Extraordinary alliance provides a chance of real democracy in Malaysia
Modern Malaysian history has surely pivoted after Anwar Ibrahim walked free from three years in prison yesterday.
Modern Malaysian history has surely pivoted after Anwar Ibrahim walked free from three years in prison yesterday, ending a sentence timed to make sure he couldn’t run in last week’s national election.
Anwar, a young-looking, lean 70, notwithstanding the trials and assaults and persecutions of more than eight years in jail in two stints since 1998, smiled and gently waved to crowds of supporters.
Then, just a couple of hours later, a press conference, with Anwar as fluent, engaged and convincing as ever.
He thanked Allah and the King of Malaysia for his pardon, thanked the Malaysian people of all races and then, in the most astonishing, historic twist of all, thanked Mahathir Mohamad, the new Prime Minister.
It was under Mahathir that Anwar, his former deputy prime minister, first went to jail on dubious sodomy charges in 1998.
Now the two are back in alliance in what must be the most complex and gothic human relationship on the planet. Next to Mahathir-Anwar, the Hawke-Keating, Howard-Costello and Turnbull-Abbott relationships were as stressful as a two-year-old’s birthday party.

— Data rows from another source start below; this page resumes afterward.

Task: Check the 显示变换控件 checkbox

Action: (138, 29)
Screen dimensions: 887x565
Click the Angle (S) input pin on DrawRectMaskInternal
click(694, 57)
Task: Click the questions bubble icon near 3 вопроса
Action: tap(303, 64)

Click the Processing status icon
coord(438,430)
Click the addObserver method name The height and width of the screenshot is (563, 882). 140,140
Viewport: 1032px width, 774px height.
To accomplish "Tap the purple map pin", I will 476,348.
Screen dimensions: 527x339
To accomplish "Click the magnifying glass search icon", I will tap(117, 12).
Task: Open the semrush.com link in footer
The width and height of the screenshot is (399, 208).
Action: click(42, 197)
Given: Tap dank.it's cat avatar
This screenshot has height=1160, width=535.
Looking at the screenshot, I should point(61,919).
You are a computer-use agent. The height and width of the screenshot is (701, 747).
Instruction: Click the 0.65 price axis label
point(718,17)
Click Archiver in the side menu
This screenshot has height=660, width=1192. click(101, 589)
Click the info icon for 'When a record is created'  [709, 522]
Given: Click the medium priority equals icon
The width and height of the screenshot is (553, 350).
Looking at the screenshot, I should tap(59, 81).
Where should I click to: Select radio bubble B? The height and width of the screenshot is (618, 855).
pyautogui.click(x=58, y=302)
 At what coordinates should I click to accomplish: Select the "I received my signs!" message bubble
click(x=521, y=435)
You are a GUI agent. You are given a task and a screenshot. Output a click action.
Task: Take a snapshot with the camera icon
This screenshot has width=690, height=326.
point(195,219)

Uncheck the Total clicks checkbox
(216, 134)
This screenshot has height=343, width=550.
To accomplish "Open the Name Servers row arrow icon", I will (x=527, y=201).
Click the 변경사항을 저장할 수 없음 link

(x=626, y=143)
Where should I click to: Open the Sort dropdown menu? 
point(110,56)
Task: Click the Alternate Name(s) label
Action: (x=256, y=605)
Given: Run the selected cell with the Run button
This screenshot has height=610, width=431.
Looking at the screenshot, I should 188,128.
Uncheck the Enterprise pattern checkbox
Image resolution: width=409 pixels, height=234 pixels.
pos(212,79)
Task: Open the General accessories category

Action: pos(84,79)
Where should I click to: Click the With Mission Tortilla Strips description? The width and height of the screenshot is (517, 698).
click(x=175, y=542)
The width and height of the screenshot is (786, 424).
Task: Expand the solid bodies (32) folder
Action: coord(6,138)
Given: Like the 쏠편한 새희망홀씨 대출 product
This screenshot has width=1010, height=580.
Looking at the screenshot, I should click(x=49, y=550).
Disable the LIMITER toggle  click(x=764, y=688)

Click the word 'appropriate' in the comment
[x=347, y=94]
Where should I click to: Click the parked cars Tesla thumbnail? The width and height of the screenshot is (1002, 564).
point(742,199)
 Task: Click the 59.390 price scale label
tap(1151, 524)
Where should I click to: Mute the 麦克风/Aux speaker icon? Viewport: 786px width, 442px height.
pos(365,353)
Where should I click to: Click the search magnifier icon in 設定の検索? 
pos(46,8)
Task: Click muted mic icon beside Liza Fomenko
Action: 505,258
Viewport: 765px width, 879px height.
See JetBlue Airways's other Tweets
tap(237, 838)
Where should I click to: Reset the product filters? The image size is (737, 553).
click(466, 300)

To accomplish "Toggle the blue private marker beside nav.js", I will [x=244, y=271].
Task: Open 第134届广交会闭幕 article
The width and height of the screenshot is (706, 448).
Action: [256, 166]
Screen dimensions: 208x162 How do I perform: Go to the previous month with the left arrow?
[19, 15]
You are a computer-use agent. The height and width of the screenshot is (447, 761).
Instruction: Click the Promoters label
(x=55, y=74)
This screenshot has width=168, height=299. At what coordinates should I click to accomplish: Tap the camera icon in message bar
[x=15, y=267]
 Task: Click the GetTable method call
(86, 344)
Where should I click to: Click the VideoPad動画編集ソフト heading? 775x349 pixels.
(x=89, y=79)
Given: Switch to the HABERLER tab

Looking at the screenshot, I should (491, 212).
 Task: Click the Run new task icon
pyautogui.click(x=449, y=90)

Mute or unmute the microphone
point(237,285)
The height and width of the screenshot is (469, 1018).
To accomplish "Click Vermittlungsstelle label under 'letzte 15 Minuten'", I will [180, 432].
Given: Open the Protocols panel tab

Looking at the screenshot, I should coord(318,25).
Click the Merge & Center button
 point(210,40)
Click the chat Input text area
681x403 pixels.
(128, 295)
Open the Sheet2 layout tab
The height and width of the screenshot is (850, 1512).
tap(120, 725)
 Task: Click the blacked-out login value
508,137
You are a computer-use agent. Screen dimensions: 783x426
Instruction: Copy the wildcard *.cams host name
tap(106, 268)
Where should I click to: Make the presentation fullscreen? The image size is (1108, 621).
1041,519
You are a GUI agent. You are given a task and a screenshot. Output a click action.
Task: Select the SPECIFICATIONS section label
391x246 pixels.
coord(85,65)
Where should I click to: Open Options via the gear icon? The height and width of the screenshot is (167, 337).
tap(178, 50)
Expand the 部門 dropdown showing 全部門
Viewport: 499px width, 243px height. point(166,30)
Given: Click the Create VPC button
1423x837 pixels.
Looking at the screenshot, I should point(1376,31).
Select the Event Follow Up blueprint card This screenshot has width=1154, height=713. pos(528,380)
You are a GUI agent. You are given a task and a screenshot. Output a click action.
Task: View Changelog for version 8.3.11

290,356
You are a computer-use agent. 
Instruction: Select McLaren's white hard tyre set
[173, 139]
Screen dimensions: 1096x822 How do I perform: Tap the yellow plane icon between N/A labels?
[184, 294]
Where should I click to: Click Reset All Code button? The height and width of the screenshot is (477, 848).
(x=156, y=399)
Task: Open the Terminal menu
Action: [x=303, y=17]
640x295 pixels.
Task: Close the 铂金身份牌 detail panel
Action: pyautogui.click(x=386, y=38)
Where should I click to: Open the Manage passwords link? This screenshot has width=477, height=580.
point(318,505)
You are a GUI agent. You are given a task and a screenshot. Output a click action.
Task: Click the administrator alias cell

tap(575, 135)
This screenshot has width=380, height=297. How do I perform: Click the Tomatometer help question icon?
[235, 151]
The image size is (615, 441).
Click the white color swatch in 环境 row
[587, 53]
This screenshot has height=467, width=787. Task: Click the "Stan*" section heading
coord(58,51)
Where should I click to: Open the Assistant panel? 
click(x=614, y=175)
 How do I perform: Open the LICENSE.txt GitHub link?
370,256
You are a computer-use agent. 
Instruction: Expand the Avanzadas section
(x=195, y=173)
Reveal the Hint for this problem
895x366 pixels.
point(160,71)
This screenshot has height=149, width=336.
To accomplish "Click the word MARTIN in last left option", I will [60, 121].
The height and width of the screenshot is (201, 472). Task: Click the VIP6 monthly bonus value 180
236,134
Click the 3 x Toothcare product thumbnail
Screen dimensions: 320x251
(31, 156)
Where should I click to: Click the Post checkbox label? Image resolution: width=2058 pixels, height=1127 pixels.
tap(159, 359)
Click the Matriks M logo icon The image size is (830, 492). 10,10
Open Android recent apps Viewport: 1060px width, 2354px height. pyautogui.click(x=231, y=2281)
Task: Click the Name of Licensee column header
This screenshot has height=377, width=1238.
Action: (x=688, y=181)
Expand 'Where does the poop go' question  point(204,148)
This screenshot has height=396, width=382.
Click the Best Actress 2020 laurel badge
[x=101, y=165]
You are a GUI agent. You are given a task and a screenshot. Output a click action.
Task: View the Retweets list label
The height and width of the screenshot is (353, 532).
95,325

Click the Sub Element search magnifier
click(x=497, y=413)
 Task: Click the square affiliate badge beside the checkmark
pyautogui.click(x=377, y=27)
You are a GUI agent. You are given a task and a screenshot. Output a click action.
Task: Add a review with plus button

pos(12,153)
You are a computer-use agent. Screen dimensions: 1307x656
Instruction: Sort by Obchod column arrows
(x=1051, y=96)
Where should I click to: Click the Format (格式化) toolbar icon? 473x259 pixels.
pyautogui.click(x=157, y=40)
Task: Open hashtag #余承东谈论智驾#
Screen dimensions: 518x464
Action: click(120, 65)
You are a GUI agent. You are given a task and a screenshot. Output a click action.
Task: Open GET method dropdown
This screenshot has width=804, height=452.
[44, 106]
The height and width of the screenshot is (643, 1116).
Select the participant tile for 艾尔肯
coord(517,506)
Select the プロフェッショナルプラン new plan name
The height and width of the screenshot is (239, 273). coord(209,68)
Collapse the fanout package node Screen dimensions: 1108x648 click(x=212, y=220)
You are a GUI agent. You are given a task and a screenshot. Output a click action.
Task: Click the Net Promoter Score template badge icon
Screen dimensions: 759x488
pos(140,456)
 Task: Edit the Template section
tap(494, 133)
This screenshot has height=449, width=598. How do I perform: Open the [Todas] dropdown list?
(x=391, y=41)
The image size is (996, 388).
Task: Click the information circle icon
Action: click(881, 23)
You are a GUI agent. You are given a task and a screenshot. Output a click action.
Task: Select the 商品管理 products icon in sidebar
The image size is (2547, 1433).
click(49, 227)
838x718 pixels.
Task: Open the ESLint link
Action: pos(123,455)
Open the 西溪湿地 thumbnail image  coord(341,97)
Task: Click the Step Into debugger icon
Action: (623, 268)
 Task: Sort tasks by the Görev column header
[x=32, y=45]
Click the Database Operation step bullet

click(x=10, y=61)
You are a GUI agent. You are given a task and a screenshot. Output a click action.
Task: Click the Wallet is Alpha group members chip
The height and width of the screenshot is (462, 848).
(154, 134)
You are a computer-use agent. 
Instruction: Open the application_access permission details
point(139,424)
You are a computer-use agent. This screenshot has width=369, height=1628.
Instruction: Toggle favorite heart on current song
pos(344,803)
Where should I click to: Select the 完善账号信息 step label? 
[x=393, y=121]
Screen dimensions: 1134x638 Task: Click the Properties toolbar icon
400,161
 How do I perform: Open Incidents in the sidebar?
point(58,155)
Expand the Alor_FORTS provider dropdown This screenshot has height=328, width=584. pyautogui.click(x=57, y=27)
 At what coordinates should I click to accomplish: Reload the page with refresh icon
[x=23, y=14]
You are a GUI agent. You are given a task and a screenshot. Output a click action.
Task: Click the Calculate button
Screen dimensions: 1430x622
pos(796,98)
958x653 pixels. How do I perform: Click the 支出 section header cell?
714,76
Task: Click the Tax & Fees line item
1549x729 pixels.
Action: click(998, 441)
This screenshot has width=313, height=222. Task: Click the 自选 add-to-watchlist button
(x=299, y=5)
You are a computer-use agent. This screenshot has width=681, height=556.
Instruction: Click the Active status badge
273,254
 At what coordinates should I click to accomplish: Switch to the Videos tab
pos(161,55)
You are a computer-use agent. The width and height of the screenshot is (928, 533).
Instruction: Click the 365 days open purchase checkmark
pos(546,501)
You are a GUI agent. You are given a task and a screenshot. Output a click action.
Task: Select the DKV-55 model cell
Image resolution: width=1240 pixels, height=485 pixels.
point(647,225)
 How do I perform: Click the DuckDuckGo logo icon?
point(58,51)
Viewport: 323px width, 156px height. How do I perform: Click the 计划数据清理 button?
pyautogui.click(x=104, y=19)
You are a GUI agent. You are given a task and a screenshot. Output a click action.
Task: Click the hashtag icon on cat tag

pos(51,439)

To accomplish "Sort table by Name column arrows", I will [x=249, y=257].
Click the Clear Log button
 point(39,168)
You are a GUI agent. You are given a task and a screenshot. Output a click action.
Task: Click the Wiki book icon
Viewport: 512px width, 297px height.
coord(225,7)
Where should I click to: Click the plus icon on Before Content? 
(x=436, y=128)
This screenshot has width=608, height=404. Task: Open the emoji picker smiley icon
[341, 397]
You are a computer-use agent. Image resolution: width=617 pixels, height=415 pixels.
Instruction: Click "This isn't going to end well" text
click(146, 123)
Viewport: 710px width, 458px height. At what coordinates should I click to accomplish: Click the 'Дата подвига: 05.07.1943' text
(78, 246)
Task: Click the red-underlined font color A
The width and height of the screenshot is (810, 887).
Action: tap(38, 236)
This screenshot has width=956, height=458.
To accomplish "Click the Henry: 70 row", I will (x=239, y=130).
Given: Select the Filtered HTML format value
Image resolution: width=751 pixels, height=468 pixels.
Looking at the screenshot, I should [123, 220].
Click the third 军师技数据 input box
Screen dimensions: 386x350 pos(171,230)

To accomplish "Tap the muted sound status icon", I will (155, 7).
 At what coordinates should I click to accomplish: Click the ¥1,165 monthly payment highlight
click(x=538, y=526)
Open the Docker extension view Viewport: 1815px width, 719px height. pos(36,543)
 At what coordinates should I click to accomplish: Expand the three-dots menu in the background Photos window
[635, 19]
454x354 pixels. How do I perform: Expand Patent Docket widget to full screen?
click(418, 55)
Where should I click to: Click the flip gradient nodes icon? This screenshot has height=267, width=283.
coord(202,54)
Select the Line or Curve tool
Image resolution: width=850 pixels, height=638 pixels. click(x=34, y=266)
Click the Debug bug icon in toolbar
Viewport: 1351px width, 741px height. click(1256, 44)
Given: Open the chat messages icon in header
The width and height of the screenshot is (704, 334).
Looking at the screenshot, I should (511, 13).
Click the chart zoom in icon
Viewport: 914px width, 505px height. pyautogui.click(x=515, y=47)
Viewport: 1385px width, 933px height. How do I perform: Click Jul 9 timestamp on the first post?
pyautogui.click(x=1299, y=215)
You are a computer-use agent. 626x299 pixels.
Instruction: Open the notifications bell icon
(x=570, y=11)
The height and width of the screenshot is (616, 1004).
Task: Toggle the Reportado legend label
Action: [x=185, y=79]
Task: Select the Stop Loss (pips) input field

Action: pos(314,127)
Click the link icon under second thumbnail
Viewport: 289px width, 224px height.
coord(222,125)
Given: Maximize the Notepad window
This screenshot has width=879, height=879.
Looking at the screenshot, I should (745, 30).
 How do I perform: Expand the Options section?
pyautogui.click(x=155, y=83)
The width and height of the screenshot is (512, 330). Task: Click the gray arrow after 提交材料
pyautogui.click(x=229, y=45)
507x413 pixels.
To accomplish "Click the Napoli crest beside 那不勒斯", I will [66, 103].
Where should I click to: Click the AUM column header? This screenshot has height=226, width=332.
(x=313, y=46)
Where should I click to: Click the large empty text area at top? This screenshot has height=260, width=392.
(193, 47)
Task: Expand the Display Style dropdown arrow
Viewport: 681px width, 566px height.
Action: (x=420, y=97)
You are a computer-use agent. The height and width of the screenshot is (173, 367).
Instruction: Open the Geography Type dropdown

Of course, Anwar has the advantage of youth. He is nearly a quarter of a century younger than the redoubtable Mahathir, who will soon turn 93.
So far, Mahathir, who has promised to hand the prime ministership to Anwar in a year or two, has been as good as his word, arranging the pardon and release of his former rival at lightning speed.
There is a chance this sequence could bring real democracy to Malaysia. Often in history the emergence from jail of a celebrated political prisoner fills a nation with hope and changes the course of its history. Think of South Africa’s Nelson Mandela, South Korea’s Kim Dae-jung, Czechoslovakia’s Vaclav Havel.
Sometimes, the hope is overdone. When they finally reach the top job, the former dissidents sometimes disappoint — think of Myanmar’s Aung San Suu Kyi.
And sometimes they are unspeakably worse — Zimbabwe’s Robert Mugabe was once a political prisoner.
Anwar is no Mugabe. He was offered a good life in America. Several times he could have walked away from Malaysian politics a free man and lived a celebrated life on the faculty of some Ivy League university as the voice of Asian liberalism.
He was once considered a dark-horse contender for UN secretary-general. Instead, he maintained his commitment to Malaysia.
And all those years, next to him in struggle, was his wife, Wan Aziza Wan Ismail, now Deputy Prime Minister.
Though she was distressed for her husband and her family, and often enough at her wits’ end, she maintained her dignity and composure. The Malaysian government never dared jail her.
It is also the case that though Anwar has been steadfast in the cause of liberalism for 20 years, he, like Mahathir, has his own authoritarian past to live down.
He was deputy prime minister when numerous opposition politicians and dissidents went to jail.
And still there must be some final twist of agonising irony that brave and effective as his last two elections campaigns were, Anwar never got the opposition over the line.
Mahathir did that, and he did it not only in opposition to the governing party, but also in opposition to the Islamic fundamentalist party, PAS, which had previously been part of Anwar’s coalition.
But today is no day to cavil. Anwar’s towering courage has won him a mighty victory.
It is a magnificent tribute to him. That the future of his nation depends once more on his relationship with Mahathir is perhaps the most extraordinary twist in a drama that has gone on now for 30 years. And just begun its most enthralling phase.